Key Takeaways
A more flexible 6G synchronization signal structure is under study. The 3GPP Radio Access Network Working Group 1 (RAN1) discussed draft terminology that would replace 5G’s fixed structure of up to 64 Synchronization Signal Blocks (SSBs) per burst with a more flexible “6G Radio (6GR) SSB burst” and “6GR SSB burst set.”
The study framework for 6G Physical Random Access Channel (PRACH) design was agreed. RAN1 agreed to study base sequences and preamble generation methods for 6G PRACH, benchmarked against the 5G New Radio (NR) Zadoff-Chu (ZC) design. Agreed evaluation targets are 0.1% false alarm and 1% miss detection. ZC sequence may be a preferred sequence from a majority of companies, but candidate families under study include extended ZC, polynomial-phase designs, multi-root designs, and preamble aggregation.

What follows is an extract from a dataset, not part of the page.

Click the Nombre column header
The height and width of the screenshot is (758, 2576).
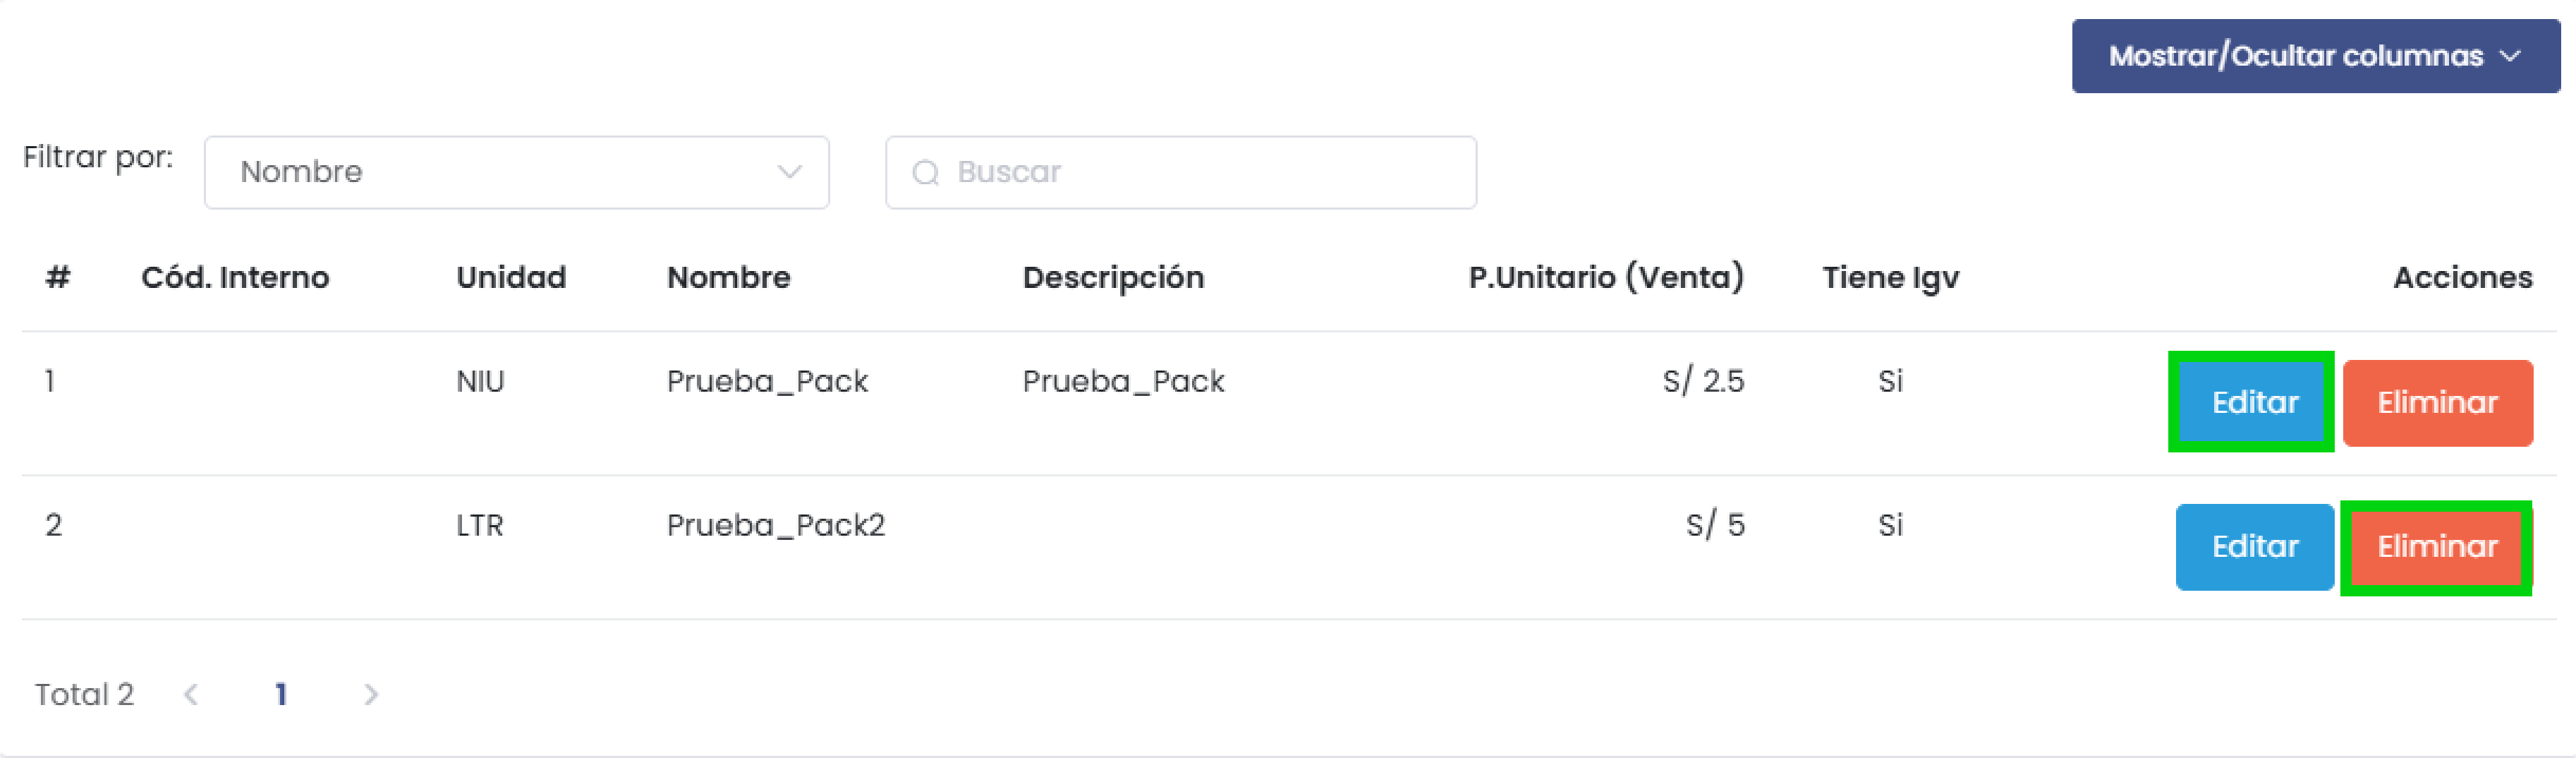(728, 277)
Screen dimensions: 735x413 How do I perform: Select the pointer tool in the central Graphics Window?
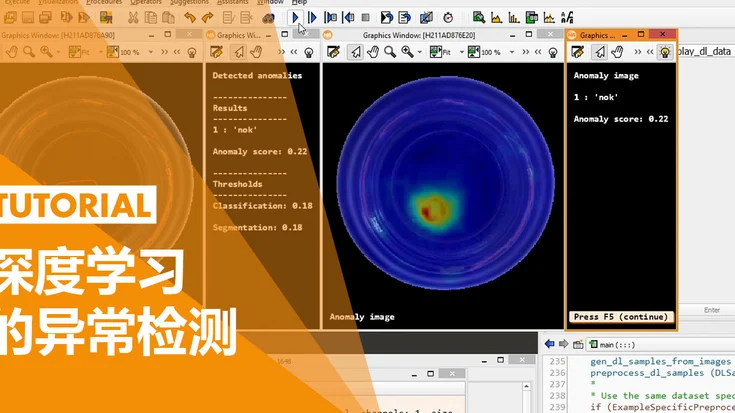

The Random Access Channel (RACH) procedure direction is to simplify, not add more special cases. Simplification of preamble formats compared to NR PRACH preamble formats is generally desired. A widely-supported direction — reinforced by a liaison from the 3GPP Radio Access Network Working Group 2 (RAN2) — is to minimize excessive PRACH partitioning and prefer Msg3 for conveying User Equipment (UE) capability information.
Overview
The April 2026 RAN1 interim meeting (RAN1 #124-bis) ran April 13–17, 2026, in St. Julian’s, Malta, alongside the other RAN working group meetings that week. It was the first RAN1 session after the March plenary in Fukuoka, where the fundamental channel bandwidth framework for 6G was settled. The Release 20 study on 6GR is now roughly one-third of the way through its study phase.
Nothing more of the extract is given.